(Stored data entries)
-------

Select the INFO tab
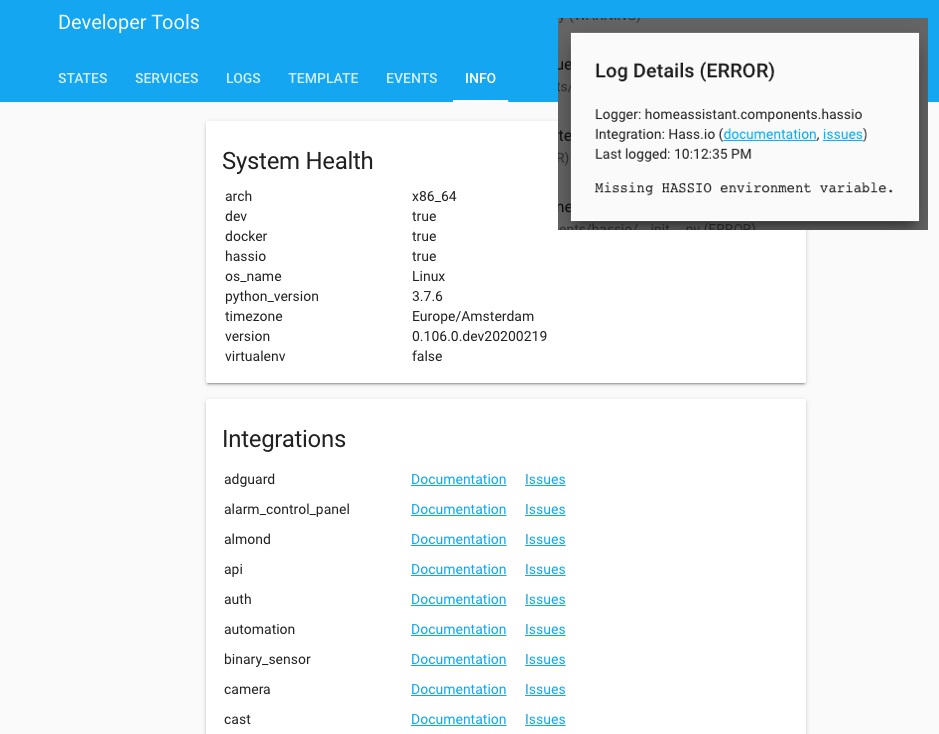This screenshot has height=734, width=939. 480,78
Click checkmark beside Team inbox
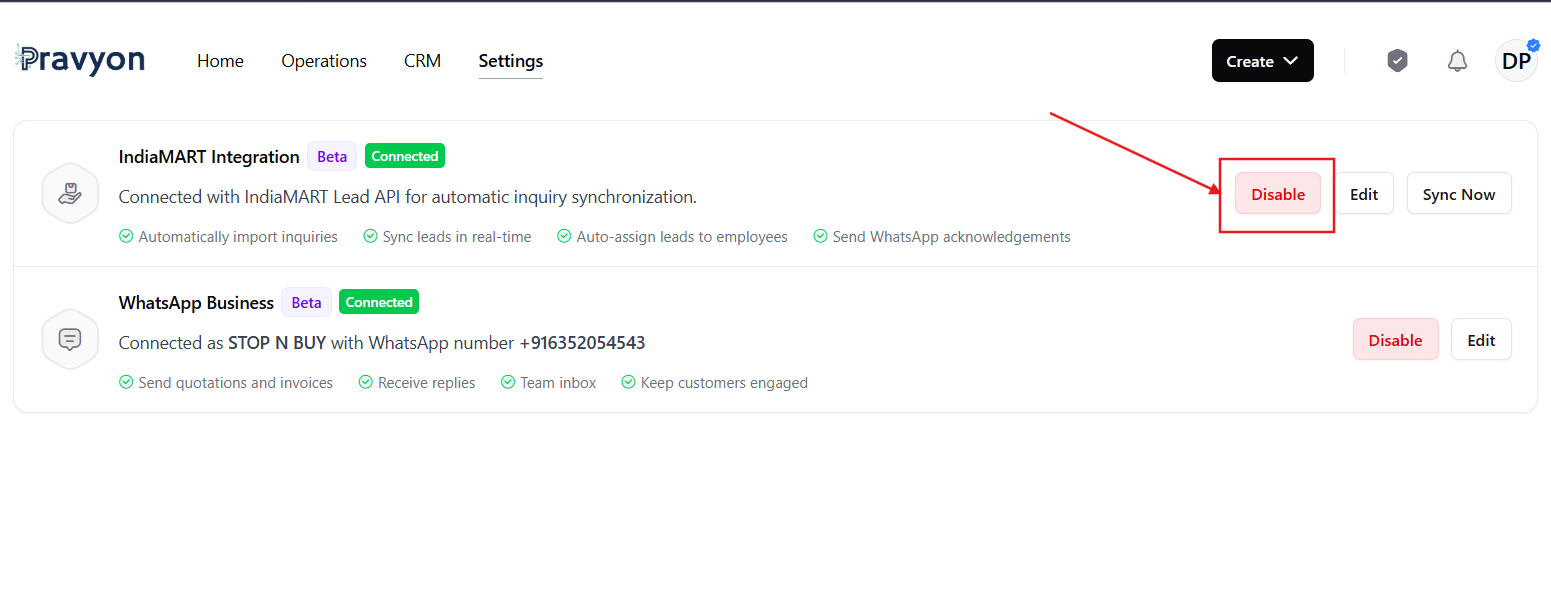The image size is (1551, 602). point(508,383)
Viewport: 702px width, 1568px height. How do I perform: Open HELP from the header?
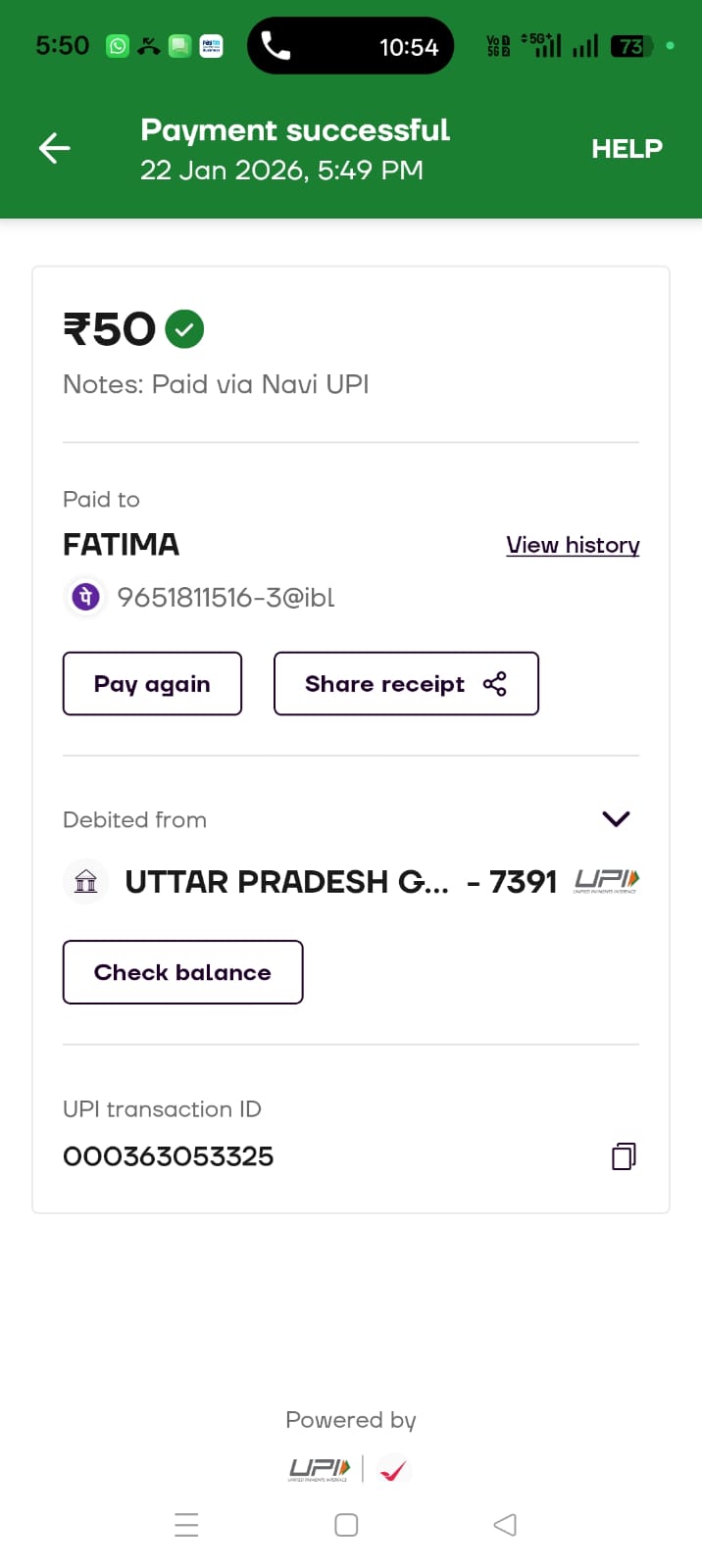coord(627,149)
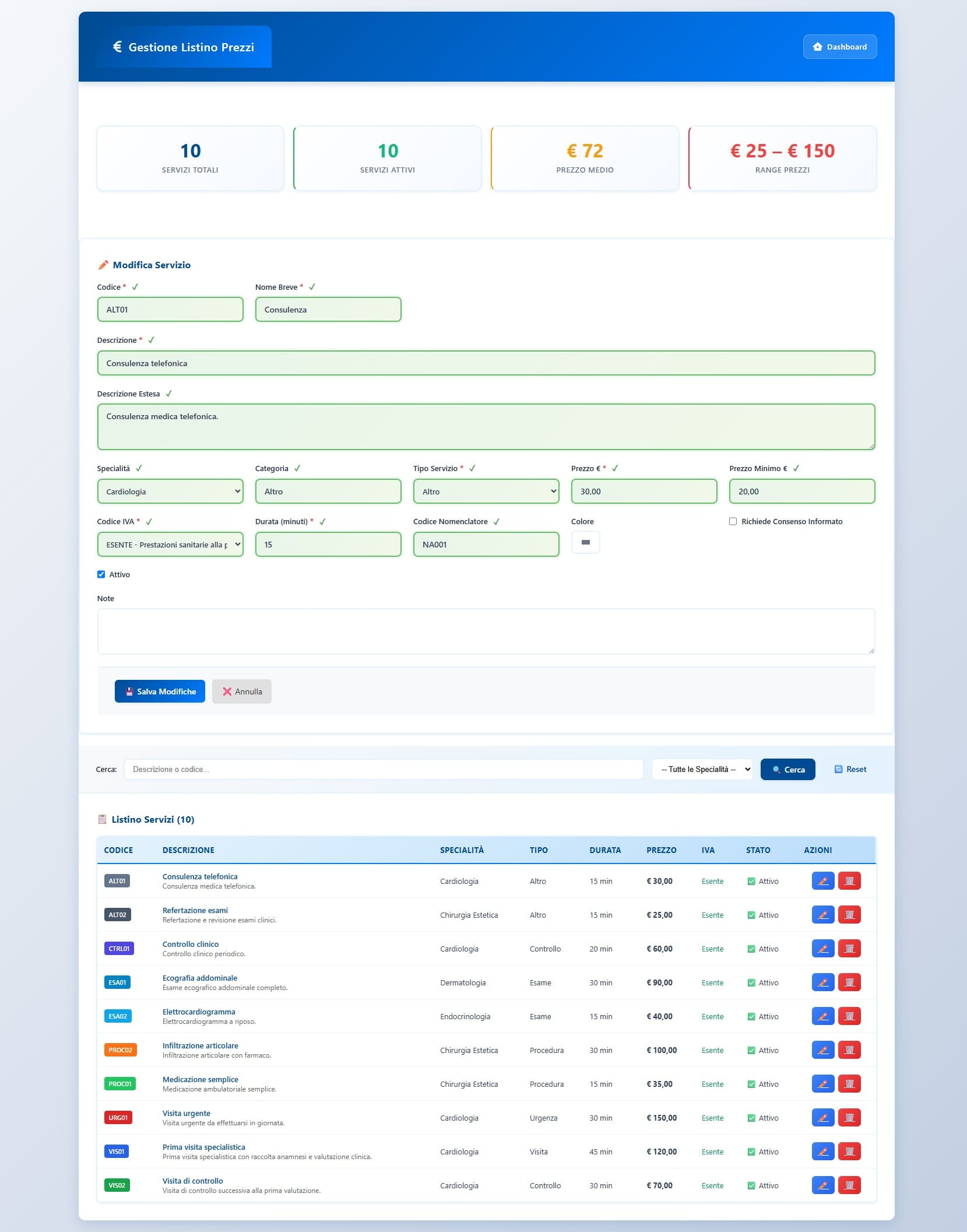967x1232 pixels.
Task: Open the Codice IVA dropdown
Action: [x=170, y=545]
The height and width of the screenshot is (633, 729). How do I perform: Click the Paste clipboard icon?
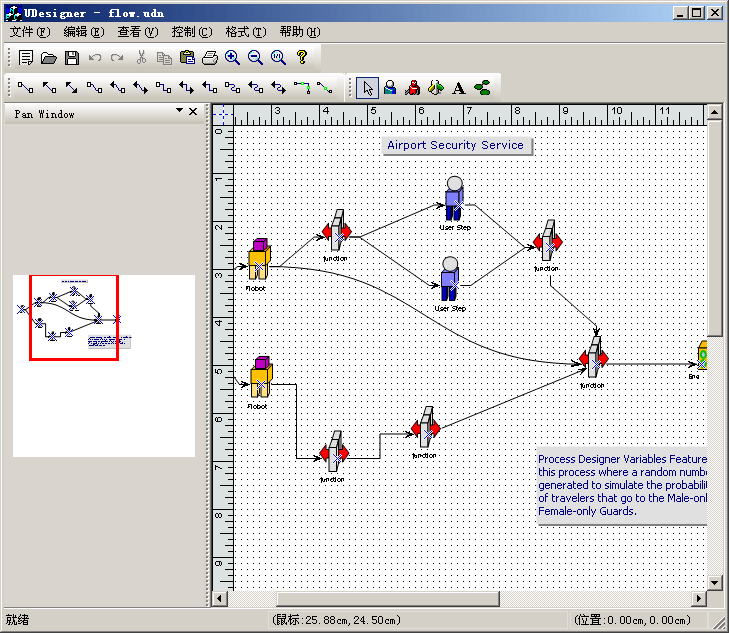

-------

EXERCISE INSTRUCTIONS
Repeat each line of the records exactly, dropping the pictures.

RESULT FOR THIS EXERCISE
Select the INFO tab
This screenshot has height=734, width=939. 480,78
Click checkmark beside Team inbox
The image size is (1551, 602). point(508,383)
Viewport: 702px width, 1568px height. How do I perform: Open HELP from the header?
coord(627,149)
967x1232 pixels.
Task: Open the Codice IVA dropdown
Action: [x=170, y=545]
The height and width of the screenshot is (633, 729). How do I perform: Click the Paste clipboard icon?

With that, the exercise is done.